Oriol Junqueras, de ERC, se coloca en una posición
ideal para liderar el independentismo.
Por otro lado, considerar fracasado el proyecto soberanista o independentista (o como queráis llamarlo) cuando las dos formaciones más votadas (CiU y ERC, que suman mayoría absoluta) apostaban por este proyecto, me parece un frívolo atrevimiento, como poco. También lo es si hablamos de un fracaso de CiU, ya que ha ganado en las 4 provincias catalanas y multiplica por dos y medio los resultados de sus principales rivales (PSC, ERC y PP). Seamos sensatos, si el PSC o el PP hubiesen sacado estos mismos resultados, nadie estaría pidiendo dimisiones a Camacho o Navarro, sino que estarían contentos como unas castañuelas. Si es cierto, y los resultados electorales son irrefutables, que los catalanes le han dicho a Mas que "no ha colado, porque sabemos que no eres independentista de verdad y porque llevas dos años jodiéndonos a recortes". Es decir, varapalo a Mas sí, pero no al independentismo, que no sólo se mantiene sino que sube un escaño. 

Por otro lado el enfrentamiento pro- y anti- soberanismo ha beneficiado también al PPC de Camacho y, sobre todo, al Ciutadans de Albert Rivera, que es premiado con nueve escaños, por la coherencia de un discurso que lleva ya dos legislaturas tomando y porque ha sabido quitarle a UPyD casi el 100% de sus votantes. Y lo recalco porque la formación de Rosa Díez sí se ha presentado a estas elecciones, obteniendo 14.500 votos (3.500 votos menos que el Partido Pirata, 6.000 menos que el PACMA o 13.000 votos menos que el partido Escaños en blanco). Sin comentarios... También es importante recalcar la llegada de un partido como las CUP al Parlament, que presenta una nota de color interesante, más cercana al ciudadano (como podrían ser Syriza en Grecia o Anova en Galicia, aunque con muchos matices y distancia con estas formaciones). Este pequeño partido ha conseguido movilizar al votante "abstencionista activo" (es decir, no el vago que no va a votar para irse a la playa, sino el que llena las plazas gritando eso de "Que no, que no, que no nos representan"). 

Quiero dedicar también un momento a analizar la altísima participación que se puede traducir en dos sentimientos claros: Hartazgo de lo vivido hasta ahora e ilusión por lo que pueda venir. Es decir, en primer lugar, el pueblo se ha dado cuenta que era un momento importante social y políticamente y no se ha querido perder este acontecimiento.
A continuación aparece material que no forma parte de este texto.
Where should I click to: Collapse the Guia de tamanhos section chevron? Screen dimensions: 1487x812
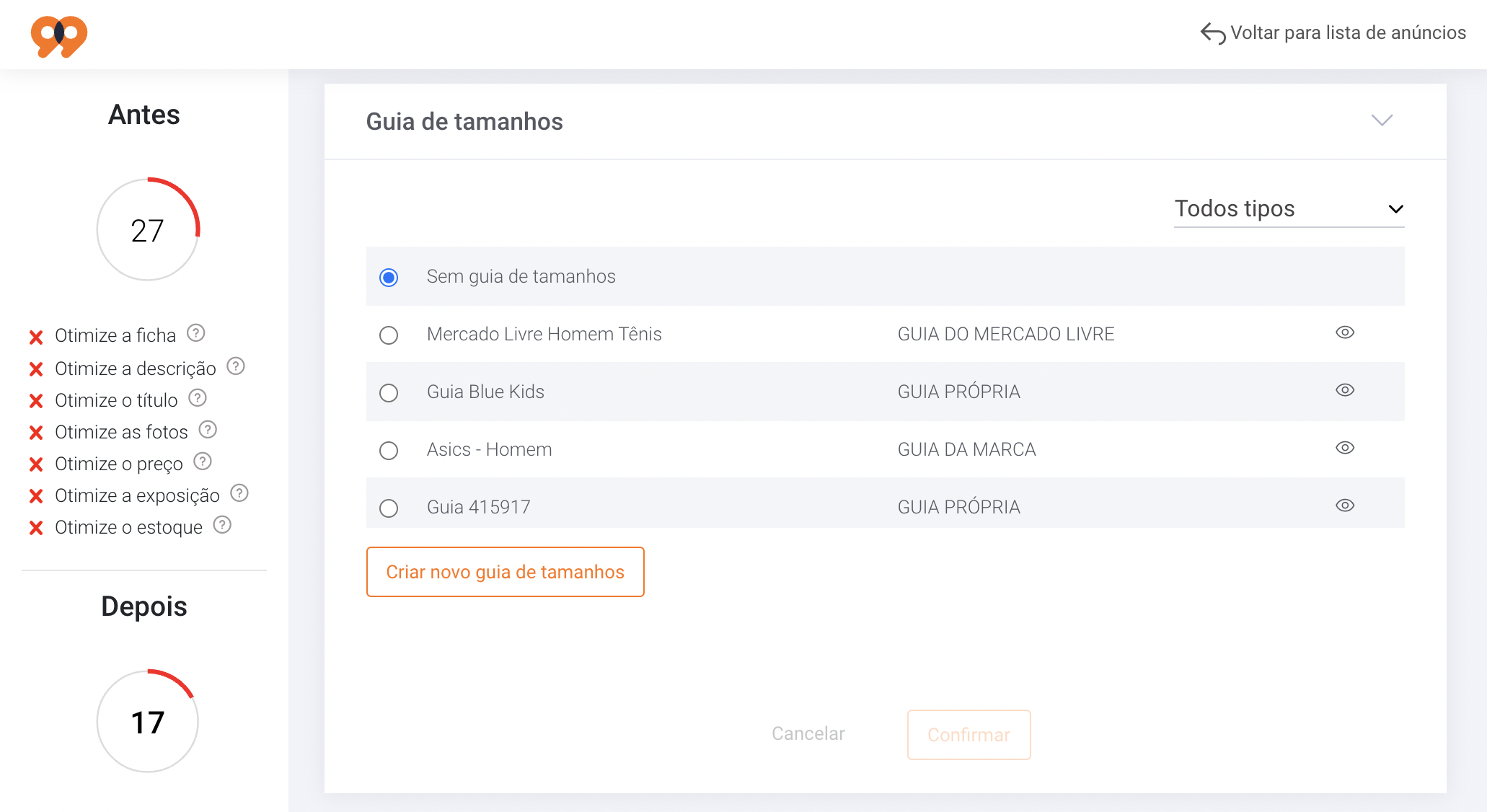click(x=1382, y=120)
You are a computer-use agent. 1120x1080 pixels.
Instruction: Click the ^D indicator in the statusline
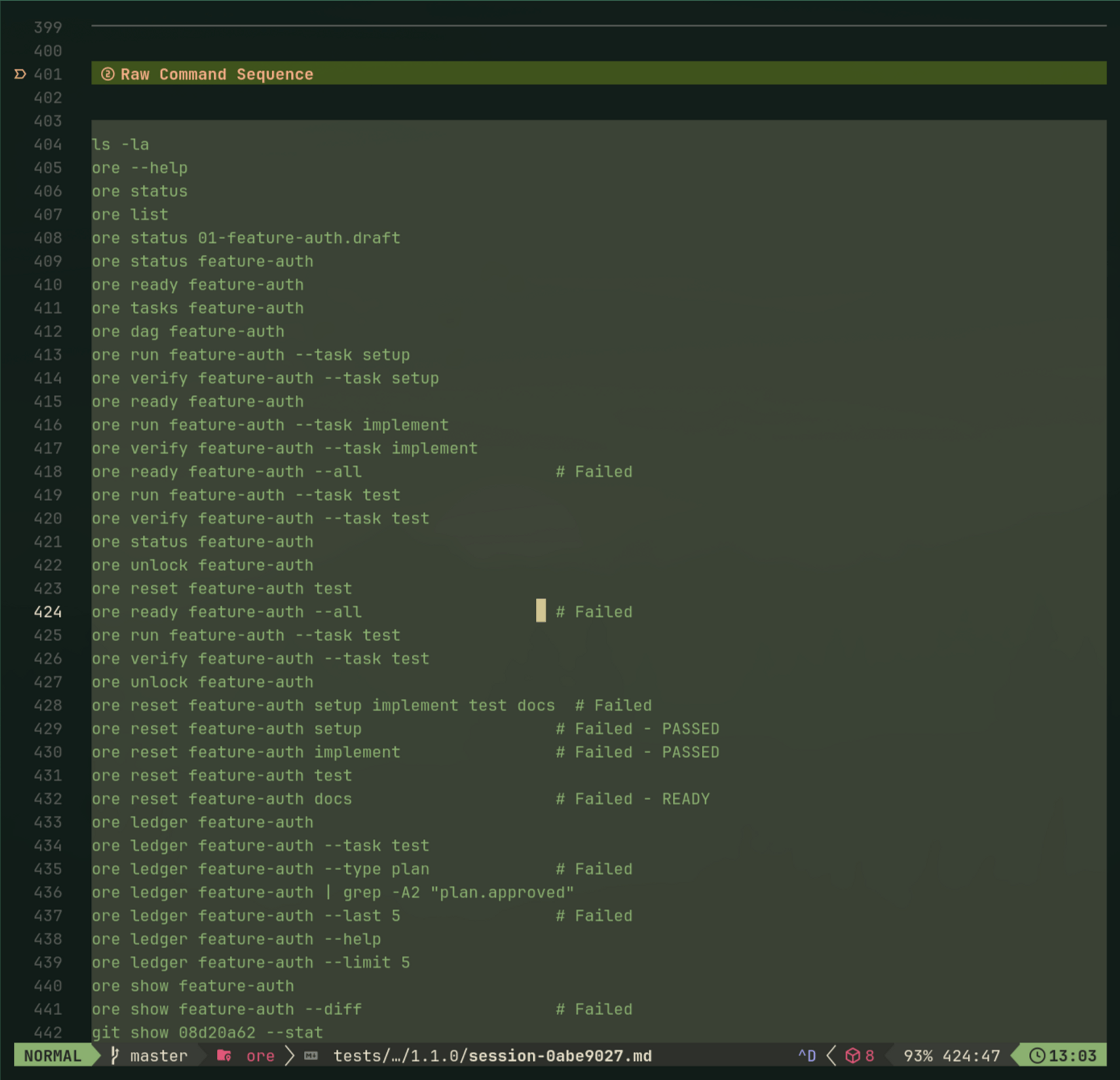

En segundo lugar, han querido demostrar su  descontento a los recortes, la crisis y todo lo ocurrido en los últimos 30 años, que no es poco. Visto lo visto y analizado ya casi todo, ¿cuales van a ser las consecuencias?

Ahora Mas, si quiere realmente optar por la vía independentista, se ve forzado a pactar con ERC, quien le va obligar con mano firme a seguir por ese camino, sin permitirle jugar más a "la puta i la Ramoneta". Y ese camino puede parecer el peor desde el resto de España, aunque al españolismo rancio también le viene muy bien tener este panorama, para poder desviar la atención de los recortes del Gobierno con el proyecto soberanista catalán. Otra opción es que Mas se vea presionado por Unió y el estamento económico catalán a pactar con el PSC o con el PP de Camacho (aunque esta última la veo la más improbable, teniendo en cuenta que se la ha podido quitar de encima tras dos años difíciles y tras la campaña que han hecho cada uno de los partidos). Un pacto con el PP sería visto como anti-natura por los votantes de CiU (más, anti-natura de lo habitual, si cabe). 

Finalmente, no quiero terminar este post sin mandar un gran abrazo y muchos recuerdos a todos los que, durante los últimos tres meses, han presentado sondeos y encuestas que han resultado ser UN ESCANDALOSO FRAUDE, una vez más. Gracias de verdad, pero creo que la próxima vez preguntaré al pitoniso Sandro Rey, seguro que acierta más.